By Joanna Love —  A cockroach crawls across my foot. A dog wets on my toys. A three-year-old bites my arm.

I love this job.

It is a privilege to serve children in the inner city Milwaukee. And I’ve found toddlers to be some of the most delightful beings on the planet.

They are funny, honest, and desperately hopeful people, just beginning to express themselves with a few words. There may be multiple meanings when a two-year-old says, “NO!”

One fairly typical day, I walk up a narrow, dangerously crooked stairway, and a sign on the door reads, “Go away if this ain’t important!” I knock loudly. Yeah, this is important.

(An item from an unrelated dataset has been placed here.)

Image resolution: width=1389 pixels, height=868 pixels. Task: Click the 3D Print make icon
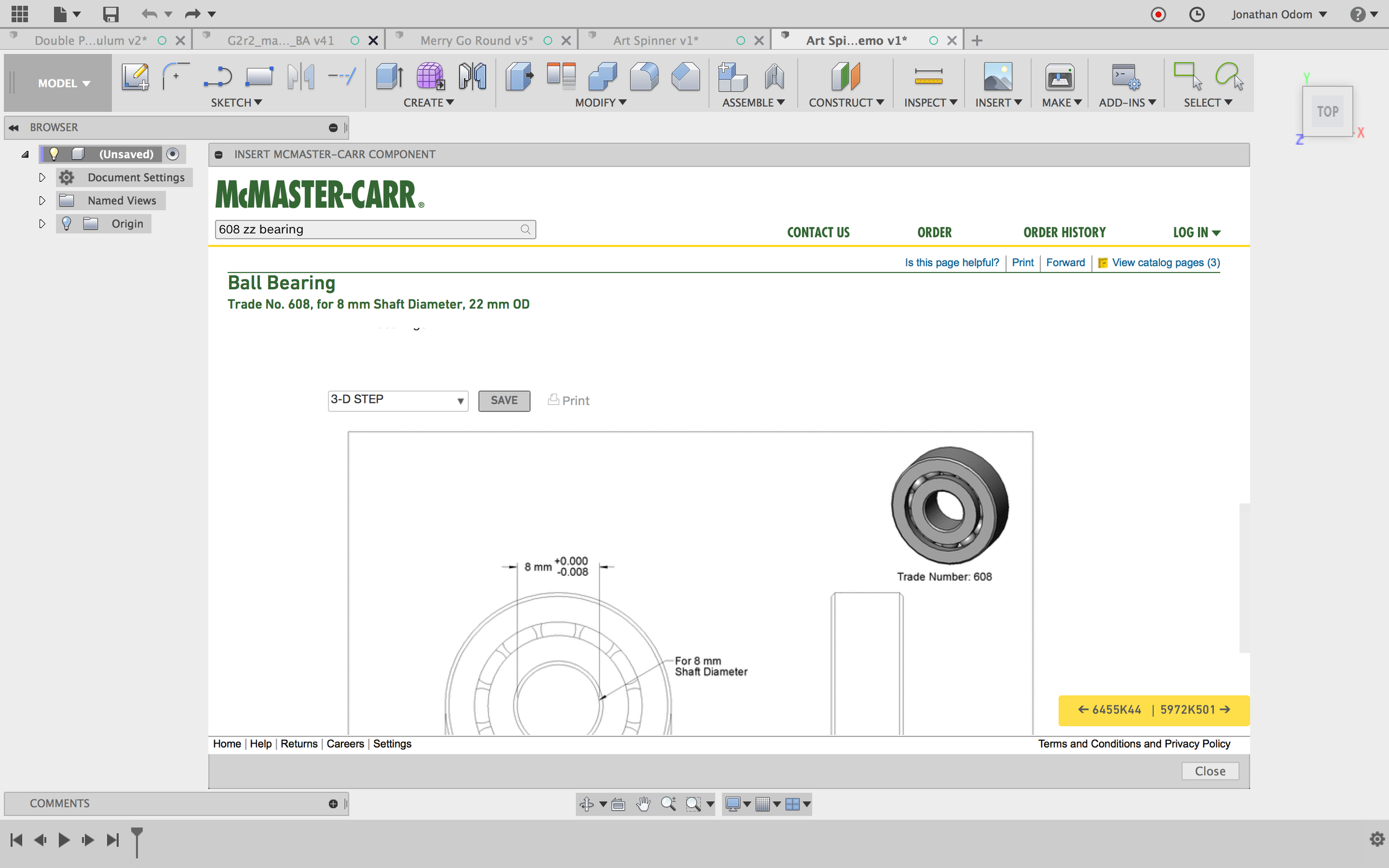1059,77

Most young children don’t “grow out of” mental health disorders. So, treating behavior problems in young kids is the most efficient way to change that trajectory. It’s like we’re solving tomorrow’s problems today.

I enter the living room of the tiny apartment that is completely empty, except a broken table with one chair. This is no time for classic talk therapy—my client doesn’t have a couch to lie on. And she can’t talk. I sit on the floor.

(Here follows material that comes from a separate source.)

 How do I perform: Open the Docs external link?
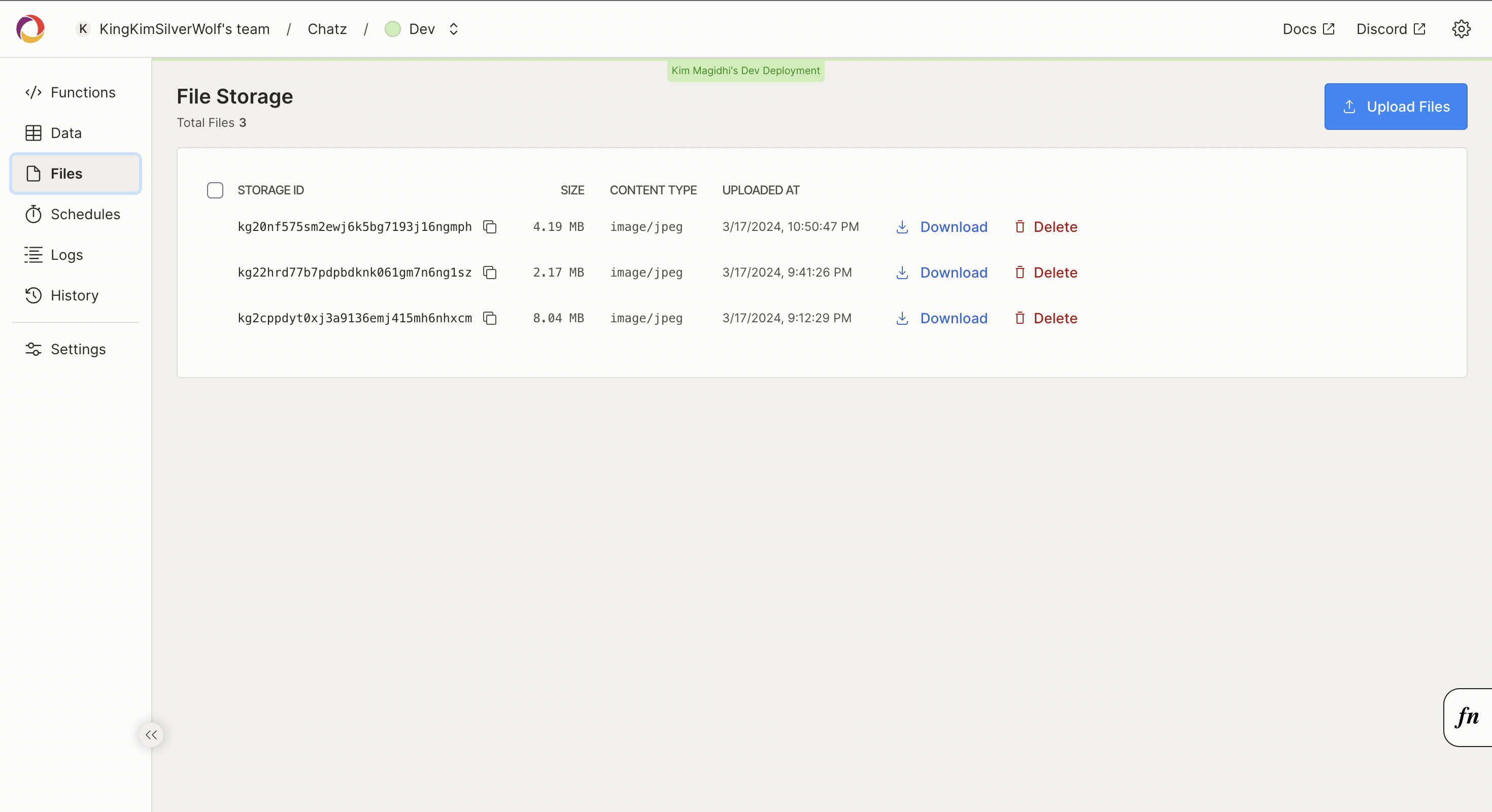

I love in-home therapy. For about an hour each week, I get to live in this space with this family. I get to see, feel, smell and hear some of what this little one sees, feels, smells and hears every day.

This child does not engage normally. Her expression is blank and emotionless. Her behaviors are disorganized and repetitive. I begin to understand her story, how her mother’s severe depression has prevented her from being fully able to nurture her daughter. The little girl responds to her confusing environment with temper outbursts and aggression, by throwing her body on the floor or pulling out her hair when she becomes upset.

It’s tough to witness suffering in little children. Or to see how their mamas are working so hard with so little support, trying to make life better for their kids. Struggling to overcome poverty, discrimination, and unhealthy environments. Many parents still have wounds from their own histories of abuse or inadequate role models.

Over the next several weeks, I see a transformation in this child as her relationship with her mother improves. She now looks to her mother for comfort, and they both cuddle more, give hugs and kisses, smile at each other.

I know that change is always possible. Brains can adapt, bodies can heal, minds can be renewed.

Jesus said the kingdom of heaven belongs to little children. So every day I get to see God’s kingdom come on earth in quantifiable ways. We measure this stuff scientifically. By addressing the needs of children, we see incredible change in families. Mothers foster healthy development, absent fathers become attentive dads, kids suddenly enjoy listening to their parents.

I have become an advocate for the weakest of our human family, for those who don’t have a voice and can’t fight for their rights. Children use behaviors to communicate their needs, to share their pain and frustration, and to call attention to real problems that they need adults to fix.

We can help them.

For more information about the life-changing work being done at the Marquette University Behavior Clinic  visit the Penfield Children’s Center web site.


Joanna Love is a Licensed Professional Counselor at the Penfield Children’s Center Behavior Clinic, where she provides in-home therapy to families of young children with significant behavioral and emotional problems. She is also a Back-Up Youth and Family Advocate at Pathfinders Youth Shelter, where support and services are provided to runaway, throwaway, and homeless youth. She received her M.A. in Community Counseling from Marquette University and her B.A. in Psychology from Luther College. She plans to continue serving children and families in the community and to further her professional development in the field of mental health.

3 Responses to “Solving Tomorrow’s Problems Today: Treating Behavior Problems in Children”

  1. 1 Mary June 30, 2012 at 10:32 pm

    Thank God for the Joannas in this world. These innocent children did not ask to be born into their situations. If we provide love and support to each human being, the world will flourish.


  2. 2 Karla July 3, 2012 at 9:39 am

    What a valuable gift you are able to give. It takes a special type of person to be able to do what you do.


  3. 3 Debby July 6, 2012 at 9:44 pm

    God bless you Joanna. Your patience must have no bounds. This was a beautiful article to read.